Yes, and even with tearing, that's really no big deal.

> #### S-4: `_hurd_stopped`/`_hurd_orphaned`/`_hurd_pgrp` accessed without 
> locks (LOW)
> 
> **Files**: `hurdsig.c:44,650,687,796,847,882,887,900`
> 
> These globals are read in signal delivery without locks, written by proc 
> server
> notification handlers. All are word-sized (atomic on x86). `_hurd_stopped` is
> only accessed by the single signal thread. Stale values cause minor behavioral
> differences, not crashes.

_hurd_stopped being accessed only by the signal thread means there is no
need for any locking...

_hurd_orphaned/ppid/pgrp are only changed on _S_msg_proc_newids which is
asynchronous anyway, or in the child when forking, where we don't have
concurrency any more.

> #### T-1: No explicit memory barriers before `thread_resume` (LOW on x86)
> 
> **File**: `trampoline.c:241-368`
> 
> The signal thread writes the stack frame, then calls `thread_set_state` +
> `thread_resume`. On x86 TSO, all stores are visible before the syscall. On
> weaker architectures, the target could wake up and see an incomplete stack 
> frame.

? The target cannot wake up before we make the syscall, and the syscall
would flush as needed.

> #### P-1: rwlock writer starvation (MEDIUM -- design issue)
> 
> **File**: `sysdeps/htl/pt-rwlock-timedrdlock.c:50-57`
> 
> New readers are admitted immediately when `__readers > 0`, even if writers are
> waiting. No mechanism blocks new readers when writers are queued. Under SMP
> workloads with frequent reads, writers can starve indefinitely.

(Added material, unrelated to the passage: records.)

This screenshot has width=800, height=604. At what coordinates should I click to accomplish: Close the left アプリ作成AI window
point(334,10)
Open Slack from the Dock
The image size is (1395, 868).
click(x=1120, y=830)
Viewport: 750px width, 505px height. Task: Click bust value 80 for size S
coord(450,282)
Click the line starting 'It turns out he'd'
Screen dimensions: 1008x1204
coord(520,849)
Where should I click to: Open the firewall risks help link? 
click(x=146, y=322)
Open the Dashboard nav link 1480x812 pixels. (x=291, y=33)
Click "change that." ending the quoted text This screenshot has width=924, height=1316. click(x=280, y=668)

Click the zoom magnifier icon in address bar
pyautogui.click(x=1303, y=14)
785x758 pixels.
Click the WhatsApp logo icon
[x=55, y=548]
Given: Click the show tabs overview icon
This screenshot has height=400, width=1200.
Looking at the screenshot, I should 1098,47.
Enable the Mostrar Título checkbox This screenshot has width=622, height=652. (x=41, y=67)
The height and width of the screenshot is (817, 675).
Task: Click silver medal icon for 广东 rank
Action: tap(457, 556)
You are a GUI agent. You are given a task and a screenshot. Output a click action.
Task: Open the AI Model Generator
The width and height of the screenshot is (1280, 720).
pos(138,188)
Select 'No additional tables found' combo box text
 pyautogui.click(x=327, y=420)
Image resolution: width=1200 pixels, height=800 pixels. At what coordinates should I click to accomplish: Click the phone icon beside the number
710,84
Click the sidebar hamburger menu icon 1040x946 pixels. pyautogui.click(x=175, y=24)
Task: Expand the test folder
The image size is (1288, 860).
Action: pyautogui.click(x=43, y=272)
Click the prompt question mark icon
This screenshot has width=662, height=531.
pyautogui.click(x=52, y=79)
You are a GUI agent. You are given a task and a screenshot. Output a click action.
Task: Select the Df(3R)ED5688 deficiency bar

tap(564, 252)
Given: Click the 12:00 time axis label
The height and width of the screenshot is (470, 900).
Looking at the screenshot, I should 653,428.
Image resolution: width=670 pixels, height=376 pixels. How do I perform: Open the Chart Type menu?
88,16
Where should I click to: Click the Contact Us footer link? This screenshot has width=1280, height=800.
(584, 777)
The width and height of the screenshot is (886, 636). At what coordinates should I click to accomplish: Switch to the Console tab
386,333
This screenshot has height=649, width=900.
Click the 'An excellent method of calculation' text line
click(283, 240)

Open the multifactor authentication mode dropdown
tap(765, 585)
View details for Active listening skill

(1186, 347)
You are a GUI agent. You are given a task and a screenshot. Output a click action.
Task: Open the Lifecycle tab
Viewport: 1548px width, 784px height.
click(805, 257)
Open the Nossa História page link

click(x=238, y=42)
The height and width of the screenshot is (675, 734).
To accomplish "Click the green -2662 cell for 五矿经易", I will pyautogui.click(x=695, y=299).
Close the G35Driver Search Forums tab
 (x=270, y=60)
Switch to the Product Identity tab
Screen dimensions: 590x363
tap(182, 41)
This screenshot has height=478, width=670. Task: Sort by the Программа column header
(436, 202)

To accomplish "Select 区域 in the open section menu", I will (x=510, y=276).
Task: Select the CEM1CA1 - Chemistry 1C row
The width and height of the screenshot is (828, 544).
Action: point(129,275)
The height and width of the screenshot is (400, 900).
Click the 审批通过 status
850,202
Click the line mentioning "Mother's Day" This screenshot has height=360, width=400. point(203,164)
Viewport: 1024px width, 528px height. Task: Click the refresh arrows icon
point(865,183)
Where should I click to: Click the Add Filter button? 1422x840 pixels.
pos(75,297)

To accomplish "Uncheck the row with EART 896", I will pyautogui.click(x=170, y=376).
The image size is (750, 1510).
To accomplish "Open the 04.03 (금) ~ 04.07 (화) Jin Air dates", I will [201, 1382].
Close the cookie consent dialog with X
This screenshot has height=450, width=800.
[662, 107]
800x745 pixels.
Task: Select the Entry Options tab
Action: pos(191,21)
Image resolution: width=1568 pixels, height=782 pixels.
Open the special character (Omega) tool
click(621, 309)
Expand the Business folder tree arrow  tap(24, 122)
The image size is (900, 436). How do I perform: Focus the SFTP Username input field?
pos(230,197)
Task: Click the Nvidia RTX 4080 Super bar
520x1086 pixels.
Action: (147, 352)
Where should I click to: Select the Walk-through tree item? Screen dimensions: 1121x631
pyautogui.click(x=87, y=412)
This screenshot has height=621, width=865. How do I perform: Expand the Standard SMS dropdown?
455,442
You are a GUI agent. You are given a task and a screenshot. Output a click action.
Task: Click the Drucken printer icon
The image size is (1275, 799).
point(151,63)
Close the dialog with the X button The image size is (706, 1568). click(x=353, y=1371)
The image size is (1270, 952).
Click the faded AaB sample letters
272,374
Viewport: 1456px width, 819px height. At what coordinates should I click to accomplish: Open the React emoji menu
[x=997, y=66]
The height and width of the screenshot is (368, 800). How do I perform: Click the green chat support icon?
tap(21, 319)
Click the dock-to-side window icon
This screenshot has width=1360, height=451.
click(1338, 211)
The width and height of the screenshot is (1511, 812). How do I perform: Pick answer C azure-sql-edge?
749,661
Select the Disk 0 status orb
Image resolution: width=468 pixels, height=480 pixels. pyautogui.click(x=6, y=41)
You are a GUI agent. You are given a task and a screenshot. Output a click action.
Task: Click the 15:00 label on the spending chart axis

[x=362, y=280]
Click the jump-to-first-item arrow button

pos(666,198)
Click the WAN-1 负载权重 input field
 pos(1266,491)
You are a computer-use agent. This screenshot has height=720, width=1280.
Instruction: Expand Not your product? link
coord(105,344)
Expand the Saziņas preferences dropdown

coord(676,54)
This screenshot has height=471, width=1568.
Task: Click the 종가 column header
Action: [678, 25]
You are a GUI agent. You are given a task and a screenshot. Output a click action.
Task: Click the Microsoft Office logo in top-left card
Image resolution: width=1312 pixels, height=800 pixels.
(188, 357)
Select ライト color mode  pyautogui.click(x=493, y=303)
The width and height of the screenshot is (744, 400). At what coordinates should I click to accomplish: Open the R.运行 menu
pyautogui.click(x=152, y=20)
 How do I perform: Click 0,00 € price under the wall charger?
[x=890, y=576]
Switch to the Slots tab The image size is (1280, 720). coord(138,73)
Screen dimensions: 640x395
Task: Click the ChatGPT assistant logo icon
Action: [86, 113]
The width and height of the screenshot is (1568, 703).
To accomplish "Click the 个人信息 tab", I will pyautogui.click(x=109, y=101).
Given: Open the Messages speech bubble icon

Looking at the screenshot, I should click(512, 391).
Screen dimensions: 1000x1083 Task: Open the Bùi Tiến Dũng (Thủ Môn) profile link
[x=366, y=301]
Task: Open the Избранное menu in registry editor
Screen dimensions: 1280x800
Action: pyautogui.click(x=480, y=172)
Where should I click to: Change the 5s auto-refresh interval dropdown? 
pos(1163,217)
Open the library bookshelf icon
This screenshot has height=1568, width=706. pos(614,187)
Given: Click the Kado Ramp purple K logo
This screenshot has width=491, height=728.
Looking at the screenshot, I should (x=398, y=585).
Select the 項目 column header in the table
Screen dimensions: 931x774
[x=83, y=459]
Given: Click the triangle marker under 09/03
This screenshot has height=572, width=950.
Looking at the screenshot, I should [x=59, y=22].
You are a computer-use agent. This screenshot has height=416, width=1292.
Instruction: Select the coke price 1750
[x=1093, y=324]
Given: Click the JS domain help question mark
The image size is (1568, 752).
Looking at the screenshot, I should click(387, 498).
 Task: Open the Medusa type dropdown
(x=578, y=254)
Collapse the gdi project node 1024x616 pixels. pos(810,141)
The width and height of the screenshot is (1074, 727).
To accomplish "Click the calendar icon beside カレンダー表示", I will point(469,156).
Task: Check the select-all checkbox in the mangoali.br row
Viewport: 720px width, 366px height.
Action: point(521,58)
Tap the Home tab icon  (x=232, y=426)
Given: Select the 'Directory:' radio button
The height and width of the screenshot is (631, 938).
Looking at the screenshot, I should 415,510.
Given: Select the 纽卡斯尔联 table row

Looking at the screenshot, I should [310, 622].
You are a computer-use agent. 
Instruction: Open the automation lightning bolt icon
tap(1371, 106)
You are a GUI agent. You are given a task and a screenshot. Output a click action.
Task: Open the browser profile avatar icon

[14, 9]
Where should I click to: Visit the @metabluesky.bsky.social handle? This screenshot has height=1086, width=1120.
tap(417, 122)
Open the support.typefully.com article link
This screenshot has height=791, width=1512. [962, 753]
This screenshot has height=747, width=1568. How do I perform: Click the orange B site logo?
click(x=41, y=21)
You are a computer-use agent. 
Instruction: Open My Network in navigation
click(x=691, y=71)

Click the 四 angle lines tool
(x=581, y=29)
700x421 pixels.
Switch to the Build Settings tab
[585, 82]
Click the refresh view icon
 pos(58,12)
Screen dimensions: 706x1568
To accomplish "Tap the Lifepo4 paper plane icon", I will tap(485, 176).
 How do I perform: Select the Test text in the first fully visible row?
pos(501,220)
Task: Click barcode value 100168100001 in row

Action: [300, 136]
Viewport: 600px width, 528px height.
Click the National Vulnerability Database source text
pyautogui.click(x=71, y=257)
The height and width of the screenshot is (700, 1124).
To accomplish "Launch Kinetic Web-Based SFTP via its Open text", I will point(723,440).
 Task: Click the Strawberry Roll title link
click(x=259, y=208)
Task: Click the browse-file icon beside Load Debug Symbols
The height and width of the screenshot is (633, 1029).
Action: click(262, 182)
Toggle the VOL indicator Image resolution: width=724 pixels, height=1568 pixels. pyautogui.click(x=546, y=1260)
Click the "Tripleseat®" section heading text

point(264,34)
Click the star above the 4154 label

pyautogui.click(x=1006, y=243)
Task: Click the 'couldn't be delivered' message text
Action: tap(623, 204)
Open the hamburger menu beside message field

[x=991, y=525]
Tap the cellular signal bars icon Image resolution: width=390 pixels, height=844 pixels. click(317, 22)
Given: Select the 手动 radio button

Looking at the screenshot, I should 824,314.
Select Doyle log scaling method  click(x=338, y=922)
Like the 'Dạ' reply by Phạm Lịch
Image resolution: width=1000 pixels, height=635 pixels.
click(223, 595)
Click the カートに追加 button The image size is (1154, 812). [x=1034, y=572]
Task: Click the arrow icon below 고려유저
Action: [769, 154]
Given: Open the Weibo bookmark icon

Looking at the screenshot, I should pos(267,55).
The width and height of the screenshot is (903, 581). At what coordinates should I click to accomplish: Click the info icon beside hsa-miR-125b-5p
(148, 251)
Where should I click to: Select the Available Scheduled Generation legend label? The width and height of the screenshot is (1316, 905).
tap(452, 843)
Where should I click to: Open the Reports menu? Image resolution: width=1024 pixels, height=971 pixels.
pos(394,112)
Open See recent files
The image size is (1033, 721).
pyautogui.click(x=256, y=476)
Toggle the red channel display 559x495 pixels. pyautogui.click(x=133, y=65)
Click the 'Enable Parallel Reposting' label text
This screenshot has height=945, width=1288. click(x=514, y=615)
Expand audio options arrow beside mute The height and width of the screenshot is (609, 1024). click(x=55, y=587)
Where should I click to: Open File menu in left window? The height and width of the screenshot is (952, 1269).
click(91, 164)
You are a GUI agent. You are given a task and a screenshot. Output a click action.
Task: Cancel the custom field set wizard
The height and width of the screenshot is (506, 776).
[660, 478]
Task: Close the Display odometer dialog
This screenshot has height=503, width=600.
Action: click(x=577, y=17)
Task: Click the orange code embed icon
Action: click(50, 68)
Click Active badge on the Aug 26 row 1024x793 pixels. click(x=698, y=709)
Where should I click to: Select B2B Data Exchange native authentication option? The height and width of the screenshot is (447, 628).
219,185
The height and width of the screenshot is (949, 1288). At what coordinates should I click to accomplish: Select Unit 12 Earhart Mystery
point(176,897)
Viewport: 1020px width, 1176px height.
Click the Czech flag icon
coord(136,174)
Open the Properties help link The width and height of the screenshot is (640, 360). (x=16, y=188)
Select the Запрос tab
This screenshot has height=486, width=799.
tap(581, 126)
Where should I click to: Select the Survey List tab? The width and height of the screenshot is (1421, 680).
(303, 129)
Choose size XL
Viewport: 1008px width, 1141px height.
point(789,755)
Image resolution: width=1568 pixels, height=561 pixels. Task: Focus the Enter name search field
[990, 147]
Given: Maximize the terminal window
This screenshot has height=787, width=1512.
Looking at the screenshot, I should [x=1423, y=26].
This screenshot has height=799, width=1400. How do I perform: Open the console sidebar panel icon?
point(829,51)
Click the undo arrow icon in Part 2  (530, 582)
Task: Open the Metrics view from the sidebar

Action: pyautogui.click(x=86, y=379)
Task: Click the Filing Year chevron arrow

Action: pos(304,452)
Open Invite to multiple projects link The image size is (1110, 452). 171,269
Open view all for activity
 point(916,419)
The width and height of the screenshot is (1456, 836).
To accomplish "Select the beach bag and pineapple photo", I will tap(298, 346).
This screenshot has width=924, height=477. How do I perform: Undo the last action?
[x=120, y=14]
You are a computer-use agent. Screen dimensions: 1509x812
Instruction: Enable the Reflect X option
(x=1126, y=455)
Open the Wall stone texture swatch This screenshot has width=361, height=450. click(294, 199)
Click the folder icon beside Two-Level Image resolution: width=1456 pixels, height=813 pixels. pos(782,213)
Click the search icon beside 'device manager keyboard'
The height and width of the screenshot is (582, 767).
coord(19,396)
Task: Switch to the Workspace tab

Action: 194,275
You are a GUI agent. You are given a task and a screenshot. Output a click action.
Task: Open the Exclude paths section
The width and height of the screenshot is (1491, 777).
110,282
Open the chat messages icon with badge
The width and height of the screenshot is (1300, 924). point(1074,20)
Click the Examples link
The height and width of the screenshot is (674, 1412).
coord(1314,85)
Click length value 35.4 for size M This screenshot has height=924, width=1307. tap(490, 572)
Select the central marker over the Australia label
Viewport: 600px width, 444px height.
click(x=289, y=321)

> #### POSIX-7: rwlock does not check for writer starvation (LOW -- 
> impl-defined)
> 
> **POSIX** (`pthread_rwlock_rdlock`, DESCRIPTION):
> "The calling thread acquires the read lock if a writer does not hold the
> lock and there are no writers blocked on the lock." (Though this is softened
> to "implementation-defined" when TPS is unsupported.)
> 
> **Implementation** (`sysdeps/htl/pt-rwlock-timedrdlock.c:51-58`): New
> readers are always admitted when `__readers > 0`, regardless of waiting
> writers. This allows writer starvation.
> 
> ### Synchronization Primitives
> 
> #### POSIX-6: `pthread_cond_broadcast` is not a single atomic operation 
> (MEDIUM)
> 
> **POSIX** (`pthread_cond_broadcast`, DESCRIPTION;
> Issue 8, Defect 609): "The pthread_cond_broadcast() function shall, as a
> single atomic operation, determine which threads, if any, are blocked on
> the specified condition variable cond and unblock all of these threads."
> 
> **Implementation** (`sysdeps/htl/pt-cond-brdcast.c:29-38`): Drops and
> re-acquires the condvar spinlock between each individual dequeue+wakeup.
> New waiters arriving mid-broadcast could be woken by the same broadcast.
> The set of unblocked threads is not determined atomically.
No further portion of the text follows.